(Records from a data collection)

______________________________

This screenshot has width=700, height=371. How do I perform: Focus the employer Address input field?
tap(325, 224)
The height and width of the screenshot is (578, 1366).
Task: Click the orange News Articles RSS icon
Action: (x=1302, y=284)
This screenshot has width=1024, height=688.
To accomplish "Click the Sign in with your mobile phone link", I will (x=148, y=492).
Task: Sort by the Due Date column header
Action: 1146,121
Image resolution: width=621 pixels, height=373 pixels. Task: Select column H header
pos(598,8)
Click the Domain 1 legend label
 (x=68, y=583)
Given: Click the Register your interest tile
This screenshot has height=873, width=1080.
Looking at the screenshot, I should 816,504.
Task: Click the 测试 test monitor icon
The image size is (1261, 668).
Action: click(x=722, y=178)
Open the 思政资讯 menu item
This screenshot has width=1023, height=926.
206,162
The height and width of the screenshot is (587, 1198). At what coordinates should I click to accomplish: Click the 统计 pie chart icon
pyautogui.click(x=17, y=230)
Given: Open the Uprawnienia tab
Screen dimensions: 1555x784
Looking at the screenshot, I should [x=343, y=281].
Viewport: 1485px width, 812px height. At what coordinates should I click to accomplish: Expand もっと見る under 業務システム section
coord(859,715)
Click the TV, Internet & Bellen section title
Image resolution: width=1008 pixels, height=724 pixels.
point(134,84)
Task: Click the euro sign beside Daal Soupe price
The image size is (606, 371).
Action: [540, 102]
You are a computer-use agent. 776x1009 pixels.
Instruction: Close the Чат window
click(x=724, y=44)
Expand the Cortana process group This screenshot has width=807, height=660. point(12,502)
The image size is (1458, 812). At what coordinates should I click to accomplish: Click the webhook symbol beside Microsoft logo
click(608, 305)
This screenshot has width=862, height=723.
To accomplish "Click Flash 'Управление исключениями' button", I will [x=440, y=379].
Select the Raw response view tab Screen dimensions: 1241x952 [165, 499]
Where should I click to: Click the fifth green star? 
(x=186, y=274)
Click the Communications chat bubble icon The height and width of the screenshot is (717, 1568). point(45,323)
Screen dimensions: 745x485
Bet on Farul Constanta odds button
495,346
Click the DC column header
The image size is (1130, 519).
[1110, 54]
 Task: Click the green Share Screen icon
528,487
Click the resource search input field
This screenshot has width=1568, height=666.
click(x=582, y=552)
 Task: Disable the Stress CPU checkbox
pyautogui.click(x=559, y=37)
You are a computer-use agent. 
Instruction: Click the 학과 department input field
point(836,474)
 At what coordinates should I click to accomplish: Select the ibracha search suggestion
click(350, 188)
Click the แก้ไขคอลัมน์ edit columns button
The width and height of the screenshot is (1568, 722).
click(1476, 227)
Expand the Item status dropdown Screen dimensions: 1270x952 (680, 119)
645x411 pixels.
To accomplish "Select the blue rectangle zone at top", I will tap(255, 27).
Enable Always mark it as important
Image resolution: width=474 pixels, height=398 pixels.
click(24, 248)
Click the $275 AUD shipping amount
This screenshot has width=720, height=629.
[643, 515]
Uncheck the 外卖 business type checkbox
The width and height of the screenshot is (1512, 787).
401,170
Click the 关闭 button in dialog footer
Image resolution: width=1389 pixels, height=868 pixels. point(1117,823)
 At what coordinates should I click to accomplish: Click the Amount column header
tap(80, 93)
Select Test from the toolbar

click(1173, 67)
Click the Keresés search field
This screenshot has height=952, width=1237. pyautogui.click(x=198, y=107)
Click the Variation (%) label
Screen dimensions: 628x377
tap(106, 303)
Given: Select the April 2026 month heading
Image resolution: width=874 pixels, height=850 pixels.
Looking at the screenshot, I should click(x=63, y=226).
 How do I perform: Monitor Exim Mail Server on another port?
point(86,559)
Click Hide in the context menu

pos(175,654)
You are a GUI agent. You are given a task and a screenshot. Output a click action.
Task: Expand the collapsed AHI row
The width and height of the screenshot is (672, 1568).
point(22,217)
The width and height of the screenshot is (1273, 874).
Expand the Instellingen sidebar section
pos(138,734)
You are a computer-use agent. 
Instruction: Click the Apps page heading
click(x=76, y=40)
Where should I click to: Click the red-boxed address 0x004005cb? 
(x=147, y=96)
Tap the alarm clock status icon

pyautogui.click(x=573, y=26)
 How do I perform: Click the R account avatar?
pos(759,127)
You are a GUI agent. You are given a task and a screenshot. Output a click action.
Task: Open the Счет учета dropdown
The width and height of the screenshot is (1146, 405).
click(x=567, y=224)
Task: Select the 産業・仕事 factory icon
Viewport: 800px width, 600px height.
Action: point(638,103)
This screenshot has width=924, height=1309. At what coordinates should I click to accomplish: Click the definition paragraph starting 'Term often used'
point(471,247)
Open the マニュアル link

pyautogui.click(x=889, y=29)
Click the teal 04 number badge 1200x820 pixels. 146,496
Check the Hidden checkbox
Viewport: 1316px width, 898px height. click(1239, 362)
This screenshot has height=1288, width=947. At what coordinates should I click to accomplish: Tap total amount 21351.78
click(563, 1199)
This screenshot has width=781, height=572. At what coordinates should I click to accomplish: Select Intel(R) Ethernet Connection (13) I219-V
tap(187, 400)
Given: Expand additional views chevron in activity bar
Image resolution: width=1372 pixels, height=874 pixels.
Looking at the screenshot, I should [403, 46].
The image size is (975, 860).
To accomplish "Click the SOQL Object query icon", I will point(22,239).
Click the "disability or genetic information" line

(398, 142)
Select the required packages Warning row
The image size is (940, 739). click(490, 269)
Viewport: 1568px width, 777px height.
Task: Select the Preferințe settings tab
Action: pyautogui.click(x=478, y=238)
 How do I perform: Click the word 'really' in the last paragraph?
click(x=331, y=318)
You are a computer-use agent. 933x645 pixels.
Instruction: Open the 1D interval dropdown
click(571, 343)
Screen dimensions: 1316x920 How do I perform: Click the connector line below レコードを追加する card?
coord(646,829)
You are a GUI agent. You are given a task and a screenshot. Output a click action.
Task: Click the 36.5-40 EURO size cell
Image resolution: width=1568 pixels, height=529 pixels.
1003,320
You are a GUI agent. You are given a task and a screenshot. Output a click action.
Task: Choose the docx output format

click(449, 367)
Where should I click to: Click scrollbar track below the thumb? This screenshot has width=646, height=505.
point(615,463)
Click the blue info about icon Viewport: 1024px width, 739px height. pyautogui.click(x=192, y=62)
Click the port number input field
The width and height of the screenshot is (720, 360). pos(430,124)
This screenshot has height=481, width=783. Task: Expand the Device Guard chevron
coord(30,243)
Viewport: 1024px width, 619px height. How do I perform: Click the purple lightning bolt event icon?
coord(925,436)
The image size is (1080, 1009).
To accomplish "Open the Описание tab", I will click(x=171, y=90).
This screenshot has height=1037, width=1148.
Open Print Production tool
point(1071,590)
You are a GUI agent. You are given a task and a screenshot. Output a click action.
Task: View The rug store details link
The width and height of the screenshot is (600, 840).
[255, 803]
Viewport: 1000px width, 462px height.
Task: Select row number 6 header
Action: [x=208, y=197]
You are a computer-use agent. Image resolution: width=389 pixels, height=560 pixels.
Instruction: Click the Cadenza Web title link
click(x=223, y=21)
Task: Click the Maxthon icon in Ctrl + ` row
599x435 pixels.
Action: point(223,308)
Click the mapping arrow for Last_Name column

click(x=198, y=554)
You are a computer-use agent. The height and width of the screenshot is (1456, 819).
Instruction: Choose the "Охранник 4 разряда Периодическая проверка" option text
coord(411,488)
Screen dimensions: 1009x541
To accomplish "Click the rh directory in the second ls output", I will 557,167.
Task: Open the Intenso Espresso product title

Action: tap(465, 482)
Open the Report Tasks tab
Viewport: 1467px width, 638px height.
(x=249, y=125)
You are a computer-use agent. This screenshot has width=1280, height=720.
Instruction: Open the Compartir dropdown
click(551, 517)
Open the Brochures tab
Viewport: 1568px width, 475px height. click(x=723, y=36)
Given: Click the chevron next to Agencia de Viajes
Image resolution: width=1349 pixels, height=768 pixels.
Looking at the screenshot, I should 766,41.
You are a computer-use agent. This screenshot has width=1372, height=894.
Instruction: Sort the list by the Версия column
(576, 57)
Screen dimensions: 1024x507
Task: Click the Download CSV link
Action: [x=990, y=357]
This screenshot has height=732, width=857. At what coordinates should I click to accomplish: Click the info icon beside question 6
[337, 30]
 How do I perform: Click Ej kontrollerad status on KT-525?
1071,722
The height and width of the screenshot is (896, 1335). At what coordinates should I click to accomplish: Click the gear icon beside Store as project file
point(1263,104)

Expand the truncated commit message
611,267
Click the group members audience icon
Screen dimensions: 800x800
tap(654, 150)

______________________________

Task details: Update the lines starting with the line that contains "Given: Click the chevron" and going on through the line that contains "Looking at the screenshot, I should 766,41.", replacing "chevron" with "arrow" and leaving everything else unchanged.

Reply to the task:
Given: Click the arrow next to Agencia de Viajes
Image resolution: width=1349 pixels, height=768 pixels.
Looking at the screenshot, I should 766,41.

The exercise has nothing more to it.